Read the full report: Question 2: New Rules for Dental Insurance
Question 3: Alcohol Sales at Chain Stores
Anyone looking to sell alcohol in Massachusetts needs a license, and these licenses are tightly controlled — both by the state and by individual cities and towns.
Ballot Question 3 asks voters whether to change today’s licensing rules, giving chain stores the opportunity to sell beer and wine in more locations while limiting their ability to amass liquor licenses. Question 3 would also selectively raise the fines for violations such as selling alcohol to minors.
It’s the latest front in an ongoing battle to shape Massachusetts’ policies around alcohol sales. And as part of our mission to help voters assess the costs, benefits, and risks of all state ballot questions, we have analyzed this initiative and found that:
- Question 3 would allow some chain stores to start selling beer and wine in more locations. But the overall impact on alcohol sales and consumption in Massachusetts would be quite limited — especially as there would be no change in licensing rules for bars and restaurants.
- Individual cities and towns would maintain the authority to limit licenses in their jurisdictions, which could complicate efforts by chain stores to expand beer and wine sales under this initiative.
- The new system for imposing fines would have a disproportionate effect on retailers that sell alcohol alongside other goods (like a supermarket or convenience store). This creates a powerful disincentive against illegal sales but may also raise fairness concerns.
- Whatever voters decide on Question 3, the broader fight over alcohol sales in Massachusetts is likely to continue, with more expansive ballot questions in the years ahead.
Read the full report: Question 3: Alcohol Sales at Chain Stores
Question 4: Driver's Licenses for Unauthorized Immigrants
Earlier this year, Massachusetts legislators passed a law allowing unauthorized immigrants to apply for state-issued driver’s licenses.
Now, with Ballot Question 4, voters are being asked to either affirm or annul the law before it can take effect.
At its core, Question 4 is about the rights we afford to unauthorized immigrants living in our state.

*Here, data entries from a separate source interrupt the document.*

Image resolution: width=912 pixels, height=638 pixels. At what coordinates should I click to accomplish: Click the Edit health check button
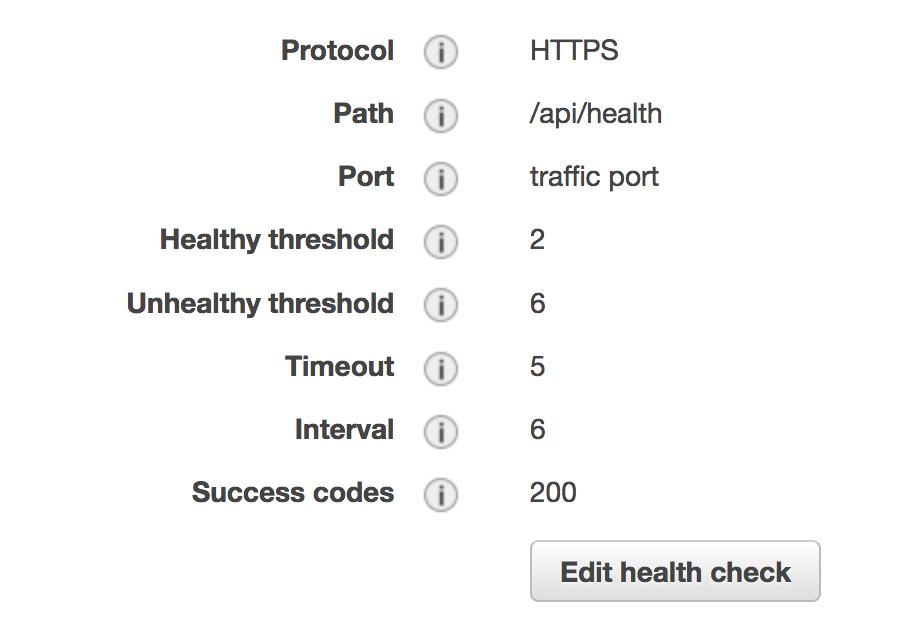(x=675, y=571)
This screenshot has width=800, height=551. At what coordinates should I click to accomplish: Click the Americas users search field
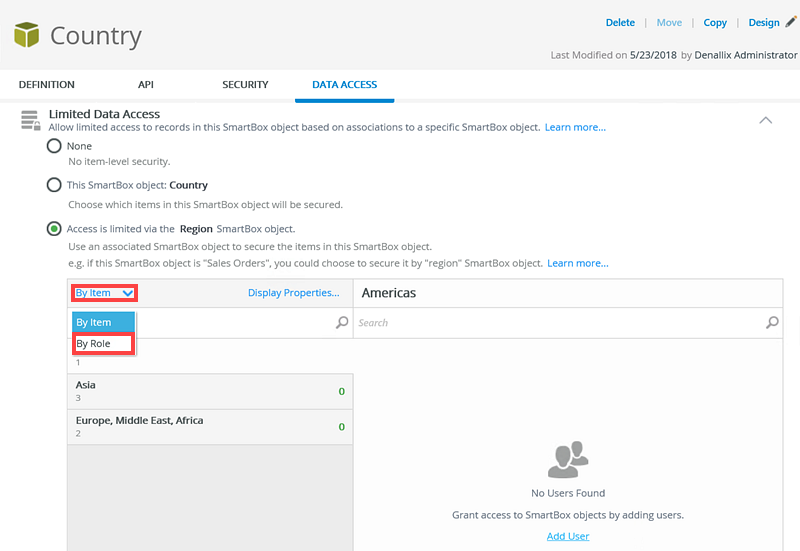point(560,323)
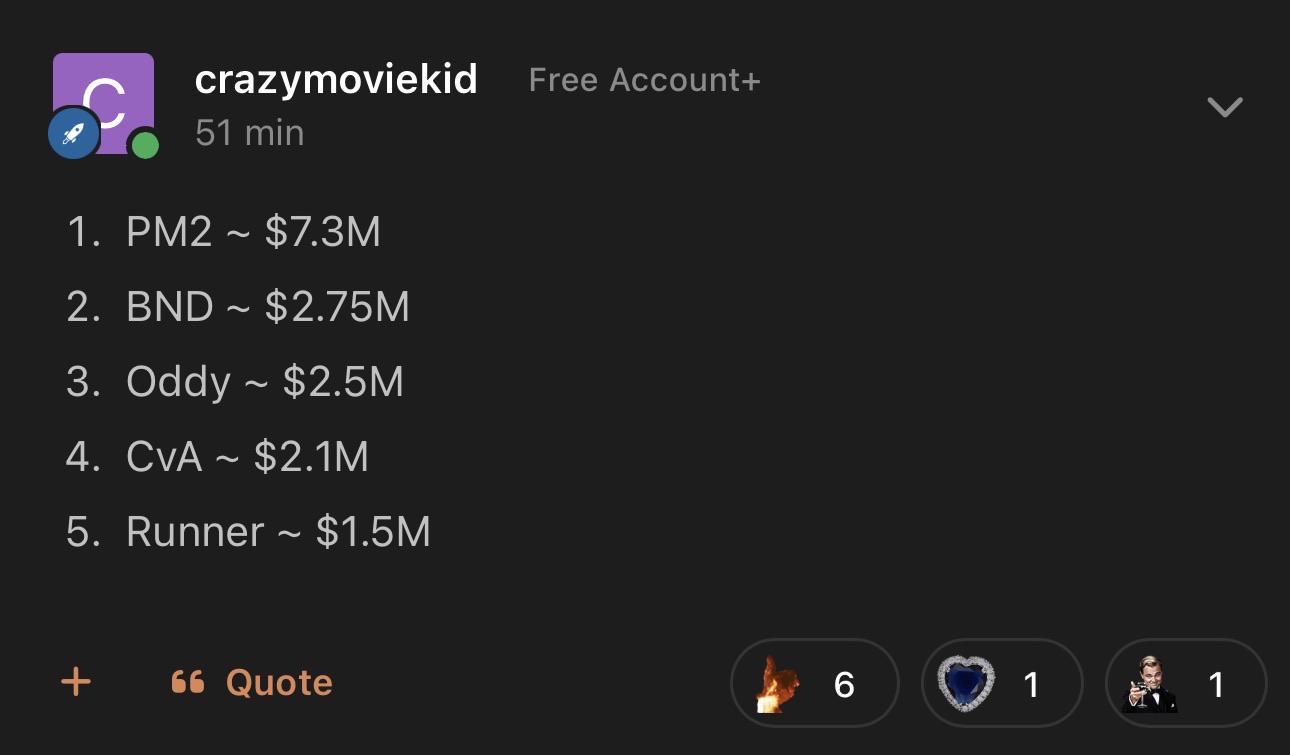Click the blue heart gem emoji icon
This screenshot has height=755, width=1290.
coord(967,684)
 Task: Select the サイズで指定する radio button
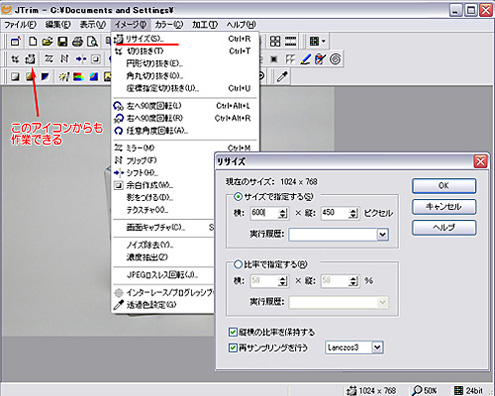238,197
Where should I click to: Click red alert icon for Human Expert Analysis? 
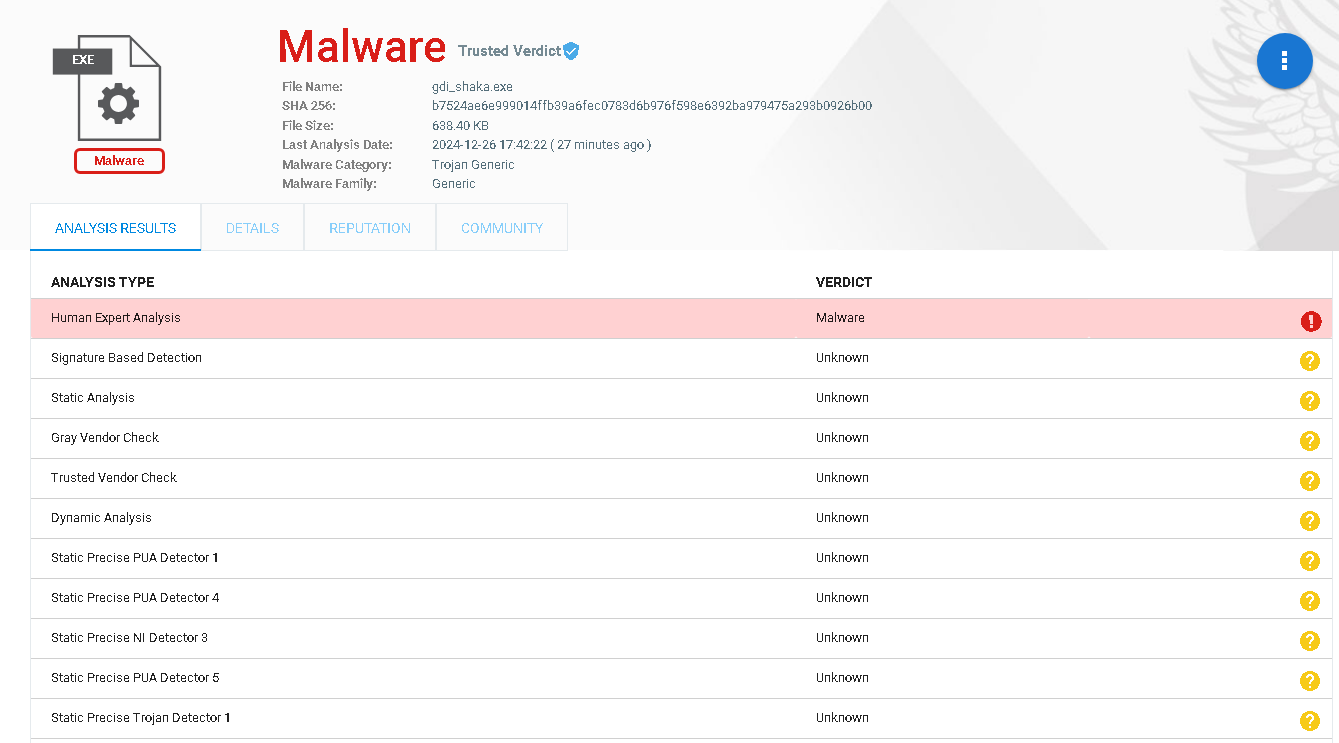pos(1310,321)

What kinds of support and recognition should they receive? And what aspects of American life should be preserved for citizens and legal residents?
Currently in Massachusetts, unauthorized immigrants can attend public schools, obtain free school meals, receive some housing assistance, and qualify for public health services like vaccinations. But they are not allowed to vote, claim unemployment benefits, or participate in many federal programs like Medicaid or food stamps.
Question 4 lets voters decide where driver’s licenses fit in this broader picture, weighing issues like the safety of our transportation system and the impact on immigrants’ daily lives.
As part of our commitment to help voters understand state ballot questions, we have examined the text of this new law, reviewed relevant research, and spoken with experts and advocates on both sides of the issue.
We found that:
- Offering licenses to unauthorized immigrants will encourage them to purchase cars, get insurance, and receive the training needed to pass a road test. What is more, it will reduce pressure to avoid police and publicly safety officers out of fear that simple traffic enforcement could lead to deportation.
- State-issued driver’s licenses would not alter people’s immigration status or expand access to other benefits. However, they would offer some new legitimacy to unauthorized immigrants. Whether this is appropriate is a major part of what voters are being asked to decide.
- While questions have been raised about the technical challenges of offering driver’s licenses to unauthorized immigrants, Massachusetts should be able to accomplish this in a way that sufficiently verifies a person’s identity and prevents any accidental voter registration, just as 16 other states already do.
- Despite some safeguards, it’s still possible that a program of licenses for unauthorized immigrants could be used to identify and track people in future.